Niettegenstaande deze gronden pleiten voor de uitlegging, door de Regtbank aan art. 6 der wet gegeven, geloof ik, dat voormeld artikel in een beperkten zin moet worden uitgelegd.

Bij art. 9 der wet van l Junij 1865 (Stbl. n°. 60), waarbij aan de geneeskundigen de bevoegdheid wordt verleend om geneesmiddelen te leveren, wordt tevens bepaald, dat zij schouwbaar zullen moeten houden de geneesmiddelen, voorkomende op de lijst enz. Bij art. 26 der wet van dezelfde dagteekening (Stbl. n°. 6!) wordt alleen gesproken van het onderzoek der geneesmiddelen, die voorhanden moeten zijn.

Dat artikel is toepasselijk verklaard op de geneeskundigen, in deze bedoeld, zie art. 2 1 der wet; en bij art. 28 is nog uitdrukkelijk bepaald, dat bij het onderzoek de lijst der geneesmiddelen, die zij

voorhanden moeten hebben , zal worden overgelegd. Uit deze verschillende bepalingen meen ik te mogen afleiden, dat het onderzoek zich alleen moet uitstrekken tot de geneesmiddelen, welke op de lijst zijn vermeld. De liaad vergelijke Ned. Regtspr., d. 87, bl. 308.

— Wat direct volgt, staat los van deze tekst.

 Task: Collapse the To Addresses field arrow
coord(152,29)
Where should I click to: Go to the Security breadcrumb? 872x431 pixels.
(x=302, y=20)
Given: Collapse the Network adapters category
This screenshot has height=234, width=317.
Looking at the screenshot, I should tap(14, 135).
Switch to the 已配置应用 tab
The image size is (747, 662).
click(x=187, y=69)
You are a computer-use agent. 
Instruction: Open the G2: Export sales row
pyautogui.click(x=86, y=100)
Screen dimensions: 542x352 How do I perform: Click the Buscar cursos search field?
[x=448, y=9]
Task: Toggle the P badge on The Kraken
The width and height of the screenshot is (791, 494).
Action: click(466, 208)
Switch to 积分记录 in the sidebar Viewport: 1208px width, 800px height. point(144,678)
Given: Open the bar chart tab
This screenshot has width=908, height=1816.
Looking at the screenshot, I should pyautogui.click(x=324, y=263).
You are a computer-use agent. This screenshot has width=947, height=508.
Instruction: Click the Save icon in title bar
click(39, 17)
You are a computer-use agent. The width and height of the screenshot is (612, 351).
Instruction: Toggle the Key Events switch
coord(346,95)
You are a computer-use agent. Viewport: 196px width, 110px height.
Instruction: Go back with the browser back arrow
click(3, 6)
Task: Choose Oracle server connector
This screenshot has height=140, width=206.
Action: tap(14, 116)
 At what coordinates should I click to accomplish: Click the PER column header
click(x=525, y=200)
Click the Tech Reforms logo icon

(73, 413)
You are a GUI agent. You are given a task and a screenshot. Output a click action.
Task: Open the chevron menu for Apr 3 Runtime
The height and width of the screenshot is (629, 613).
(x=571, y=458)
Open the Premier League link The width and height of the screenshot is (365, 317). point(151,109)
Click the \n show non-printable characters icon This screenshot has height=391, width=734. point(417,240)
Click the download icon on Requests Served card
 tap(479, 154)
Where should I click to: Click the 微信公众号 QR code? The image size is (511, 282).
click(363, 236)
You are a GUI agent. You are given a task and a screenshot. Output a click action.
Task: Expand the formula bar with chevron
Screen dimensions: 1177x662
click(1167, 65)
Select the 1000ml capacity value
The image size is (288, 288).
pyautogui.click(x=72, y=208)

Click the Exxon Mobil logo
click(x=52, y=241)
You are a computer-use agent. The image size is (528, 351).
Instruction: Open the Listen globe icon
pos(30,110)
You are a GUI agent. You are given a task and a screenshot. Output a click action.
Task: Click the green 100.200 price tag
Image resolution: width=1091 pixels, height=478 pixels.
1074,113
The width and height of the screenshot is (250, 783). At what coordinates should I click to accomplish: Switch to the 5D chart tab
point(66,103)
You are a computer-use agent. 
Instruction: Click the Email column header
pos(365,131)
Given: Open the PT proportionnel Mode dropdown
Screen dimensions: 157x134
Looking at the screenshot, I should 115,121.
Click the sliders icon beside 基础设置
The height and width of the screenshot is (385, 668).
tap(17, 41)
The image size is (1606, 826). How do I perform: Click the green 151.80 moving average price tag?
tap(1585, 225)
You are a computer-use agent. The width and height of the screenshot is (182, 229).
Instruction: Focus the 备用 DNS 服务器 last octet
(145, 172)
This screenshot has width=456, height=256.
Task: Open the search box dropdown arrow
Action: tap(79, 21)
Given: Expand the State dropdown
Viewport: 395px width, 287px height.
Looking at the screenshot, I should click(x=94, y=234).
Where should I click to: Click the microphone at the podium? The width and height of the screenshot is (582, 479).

En waar nu de geheele oecoriomie der wet wijst op eene beperkte gedachte van den wetgever, daar moet m. i. ook eene algemeen e uitdrukking , zoo als in art. 6 voorkomt, in dien beperkten zin worden opgevat. En waar de wet dus gebiedt, dat elk geneesmiddel moet zijn voorzien van een opschrift, daar moet het artikel, in verband met de voorafgaande artikelen, in dien zin worden opgevat, dat bedoeld zijn die geneesmiddelen , welke volgens de pharmacopoea zijn ingerigt en aan de schouw zijn onderworpen, of, zoo als de wet zegt, schouwbaar in de apotheek voorhanden moeten gehouden worden. Ook alleen omtrent deze kan, volgens art. 2 6, worden onderzocht, of ze deugdelijk zijn ; en het kan niet worden aangenomen , dat de geneeskundige verpligt zoude zijn de ondeugdelijke door goede te vervangen , indien hij volgens de lijst niet eens verpligt is ze te hebben.